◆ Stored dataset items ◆
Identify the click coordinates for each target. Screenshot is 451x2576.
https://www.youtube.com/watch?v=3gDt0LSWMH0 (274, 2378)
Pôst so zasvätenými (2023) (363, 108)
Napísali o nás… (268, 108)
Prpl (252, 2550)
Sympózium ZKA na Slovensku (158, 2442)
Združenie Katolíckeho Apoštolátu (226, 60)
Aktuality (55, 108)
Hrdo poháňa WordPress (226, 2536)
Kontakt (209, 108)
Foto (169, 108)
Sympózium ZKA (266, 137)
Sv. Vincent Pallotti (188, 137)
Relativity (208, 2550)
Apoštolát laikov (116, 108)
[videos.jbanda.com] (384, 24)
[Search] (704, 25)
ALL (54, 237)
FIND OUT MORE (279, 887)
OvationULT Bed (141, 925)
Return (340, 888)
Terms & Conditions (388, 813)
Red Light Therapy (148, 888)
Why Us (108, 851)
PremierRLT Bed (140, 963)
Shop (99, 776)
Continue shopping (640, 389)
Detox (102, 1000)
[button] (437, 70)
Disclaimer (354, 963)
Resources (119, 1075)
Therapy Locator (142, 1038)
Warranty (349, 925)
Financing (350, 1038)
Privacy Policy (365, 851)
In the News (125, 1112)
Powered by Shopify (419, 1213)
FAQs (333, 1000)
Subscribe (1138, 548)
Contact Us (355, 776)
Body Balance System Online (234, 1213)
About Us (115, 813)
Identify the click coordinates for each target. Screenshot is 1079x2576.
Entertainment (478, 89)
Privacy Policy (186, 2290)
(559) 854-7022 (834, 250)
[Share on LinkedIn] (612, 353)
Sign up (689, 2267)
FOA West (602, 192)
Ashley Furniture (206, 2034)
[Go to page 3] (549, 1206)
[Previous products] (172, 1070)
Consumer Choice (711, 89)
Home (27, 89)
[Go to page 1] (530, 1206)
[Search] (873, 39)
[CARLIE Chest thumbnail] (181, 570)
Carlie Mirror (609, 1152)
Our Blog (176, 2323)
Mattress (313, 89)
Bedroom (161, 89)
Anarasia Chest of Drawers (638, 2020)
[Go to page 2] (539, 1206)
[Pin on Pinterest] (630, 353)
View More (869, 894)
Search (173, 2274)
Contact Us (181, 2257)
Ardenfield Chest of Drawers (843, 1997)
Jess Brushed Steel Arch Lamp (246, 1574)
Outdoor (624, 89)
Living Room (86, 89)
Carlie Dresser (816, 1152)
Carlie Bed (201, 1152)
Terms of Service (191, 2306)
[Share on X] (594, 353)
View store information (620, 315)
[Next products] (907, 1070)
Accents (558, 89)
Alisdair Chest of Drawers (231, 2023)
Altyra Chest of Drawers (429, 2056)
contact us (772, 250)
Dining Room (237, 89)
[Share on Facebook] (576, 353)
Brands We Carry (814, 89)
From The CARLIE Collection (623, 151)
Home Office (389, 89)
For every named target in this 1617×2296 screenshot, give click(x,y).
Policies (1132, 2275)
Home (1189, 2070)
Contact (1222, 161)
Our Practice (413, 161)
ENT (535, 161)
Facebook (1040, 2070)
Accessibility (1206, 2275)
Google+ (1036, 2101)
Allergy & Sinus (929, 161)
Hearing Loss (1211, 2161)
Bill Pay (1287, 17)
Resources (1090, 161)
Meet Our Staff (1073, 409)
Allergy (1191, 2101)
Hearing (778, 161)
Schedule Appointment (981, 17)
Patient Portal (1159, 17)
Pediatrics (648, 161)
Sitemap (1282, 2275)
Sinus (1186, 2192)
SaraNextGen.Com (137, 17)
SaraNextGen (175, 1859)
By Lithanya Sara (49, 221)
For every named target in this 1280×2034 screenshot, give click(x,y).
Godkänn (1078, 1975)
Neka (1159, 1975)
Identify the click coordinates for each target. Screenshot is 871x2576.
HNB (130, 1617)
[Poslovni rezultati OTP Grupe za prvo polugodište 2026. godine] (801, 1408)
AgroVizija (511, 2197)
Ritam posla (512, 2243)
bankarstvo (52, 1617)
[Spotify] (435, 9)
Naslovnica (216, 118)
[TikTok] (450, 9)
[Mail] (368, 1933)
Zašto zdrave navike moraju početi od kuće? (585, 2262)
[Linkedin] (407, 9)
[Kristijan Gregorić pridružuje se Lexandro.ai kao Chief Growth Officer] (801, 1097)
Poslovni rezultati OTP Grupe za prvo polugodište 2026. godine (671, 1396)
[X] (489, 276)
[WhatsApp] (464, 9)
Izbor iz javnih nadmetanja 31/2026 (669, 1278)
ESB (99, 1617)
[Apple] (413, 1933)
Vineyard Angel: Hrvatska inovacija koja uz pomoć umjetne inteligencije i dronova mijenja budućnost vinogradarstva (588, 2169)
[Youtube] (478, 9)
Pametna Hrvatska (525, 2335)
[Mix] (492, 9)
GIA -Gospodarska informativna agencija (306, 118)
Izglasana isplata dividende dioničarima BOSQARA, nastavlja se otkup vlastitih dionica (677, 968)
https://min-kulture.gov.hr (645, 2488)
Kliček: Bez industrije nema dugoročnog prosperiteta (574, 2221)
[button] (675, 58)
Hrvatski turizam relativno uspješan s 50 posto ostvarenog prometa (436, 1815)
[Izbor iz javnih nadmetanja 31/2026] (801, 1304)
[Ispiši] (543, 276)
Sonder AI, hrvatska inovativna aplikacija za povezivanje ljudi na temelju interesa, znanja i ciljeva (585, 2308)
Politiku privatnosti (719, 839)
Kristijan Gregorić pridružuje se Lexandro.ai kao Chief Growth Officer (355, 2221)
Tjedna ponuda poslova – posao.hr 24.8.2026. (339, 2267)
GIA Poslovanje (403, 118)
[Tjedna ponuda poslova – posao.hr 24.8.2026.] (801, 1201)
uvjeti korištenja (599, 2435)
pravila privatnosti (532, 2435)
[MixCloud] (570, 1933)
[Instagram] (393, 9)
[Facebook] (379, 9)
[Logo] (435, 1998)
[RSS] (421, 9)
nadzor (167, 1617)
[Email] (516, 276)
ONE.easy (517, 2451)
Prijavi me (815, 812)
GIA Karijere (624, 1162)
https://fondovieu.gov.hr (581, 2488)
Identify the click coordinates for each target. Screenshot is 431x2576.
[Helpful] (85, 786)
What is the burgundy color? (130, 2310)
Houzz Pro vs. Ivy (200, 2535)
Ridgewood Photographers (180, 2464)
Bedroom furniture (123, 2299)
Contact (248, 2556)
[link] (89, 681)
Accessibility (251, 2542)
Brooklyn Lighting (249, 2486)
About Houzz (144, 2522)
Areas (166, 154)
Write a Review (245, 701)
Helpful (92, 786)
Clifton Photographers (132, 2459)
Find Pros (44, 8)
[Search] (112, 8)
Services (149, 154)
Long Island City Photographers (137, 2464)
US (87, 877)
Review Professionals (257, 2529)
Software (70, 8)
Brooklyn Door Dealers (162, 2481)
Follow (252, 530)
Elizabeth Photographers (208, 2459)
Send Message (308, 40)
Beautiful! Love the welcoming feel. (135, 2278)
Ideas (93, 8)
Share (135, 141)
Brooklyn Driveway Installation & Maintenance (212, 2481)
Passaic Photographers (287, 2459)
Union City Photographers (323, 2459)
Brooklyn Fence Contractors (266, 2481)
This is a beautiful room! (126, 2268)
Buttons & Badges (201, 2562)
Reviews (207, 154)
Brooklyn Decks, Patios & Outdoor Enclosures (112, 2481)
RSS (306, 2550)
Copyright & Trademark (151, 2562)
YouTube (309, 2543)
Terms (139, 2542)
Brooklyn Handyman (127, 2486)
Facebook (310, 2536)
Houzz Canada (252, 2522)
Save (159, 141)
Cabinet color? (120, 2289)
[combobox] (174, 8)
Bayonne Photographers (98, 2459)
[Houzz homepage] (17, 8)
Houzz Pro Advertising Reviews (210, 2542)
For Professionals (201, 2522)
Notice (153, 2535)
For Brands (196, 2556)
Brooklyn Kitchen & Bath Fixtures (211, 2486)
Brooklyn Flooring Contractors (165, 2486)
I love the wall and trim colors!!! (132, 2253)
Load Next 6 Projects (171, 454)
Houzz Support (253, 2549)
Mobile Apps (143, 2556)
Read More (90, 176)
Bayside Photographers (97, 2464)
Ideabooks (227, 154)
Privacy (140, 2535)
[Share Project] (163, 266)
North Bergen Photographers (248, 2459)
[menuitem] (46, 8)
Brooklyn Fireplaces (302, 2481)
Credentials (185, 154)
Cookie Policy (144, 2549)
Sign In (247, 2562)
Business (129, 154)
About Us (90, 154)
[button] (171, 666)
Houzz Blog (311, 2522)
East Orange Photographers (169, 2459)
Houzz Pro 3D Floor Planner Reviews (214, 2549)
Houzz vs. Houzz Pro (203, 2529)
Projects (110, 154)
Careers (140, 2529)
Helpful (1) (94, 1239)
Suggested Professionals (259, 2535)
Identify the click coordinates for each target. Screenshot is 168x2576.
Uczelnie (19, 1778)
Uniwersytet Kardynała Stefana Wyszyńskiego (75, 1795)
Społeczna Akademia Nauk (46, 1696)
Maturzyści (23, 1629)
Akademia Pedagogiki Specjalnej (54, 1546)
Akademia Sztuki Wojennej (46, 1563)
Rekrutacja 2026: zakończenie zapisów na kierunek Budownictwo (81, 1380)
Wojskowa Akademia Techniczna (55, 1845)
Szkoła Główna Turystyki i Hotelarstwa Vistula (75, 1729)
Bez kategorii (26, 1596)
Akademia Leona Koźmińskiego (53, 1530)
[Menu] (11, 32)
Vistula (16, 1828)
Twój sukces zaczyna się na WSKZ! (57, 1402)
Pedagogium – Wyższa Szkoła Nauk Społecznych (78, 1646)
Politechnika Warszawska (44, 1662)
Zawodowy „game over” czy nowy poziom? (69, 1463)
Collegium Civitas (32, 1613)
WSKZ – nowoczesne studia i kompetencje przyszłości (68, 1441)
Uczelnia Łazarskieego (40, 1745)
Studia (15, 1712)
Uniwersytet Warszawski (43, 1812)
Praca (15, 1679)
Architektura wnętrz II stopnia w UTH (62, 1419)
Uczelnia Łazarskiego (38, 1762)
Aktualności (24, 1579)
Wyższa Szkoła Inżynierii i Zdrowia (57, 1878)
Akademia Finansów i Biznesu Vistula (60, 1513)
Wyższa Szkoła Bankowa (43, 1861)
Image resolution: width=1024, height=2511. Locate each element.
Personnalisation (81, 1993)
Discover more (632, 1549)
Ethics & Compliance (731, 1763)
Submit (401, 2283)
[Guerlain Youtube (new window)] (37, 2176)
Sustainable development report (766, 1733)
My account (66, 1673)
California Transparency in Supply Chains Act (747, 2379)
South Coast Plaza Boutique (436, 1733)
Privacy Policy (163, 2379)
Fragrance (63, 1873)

◆ WHAT IS BEING ASKED ◆
Scan the data above; copy every line where "Facebook" appears.

◆ SOLUTION TO THIS TASK ◆
[Share on Facebook] (576, 353)
Facebook (1040, 2070)
[Facebook] (379, 9)
Facebook (310, 2536)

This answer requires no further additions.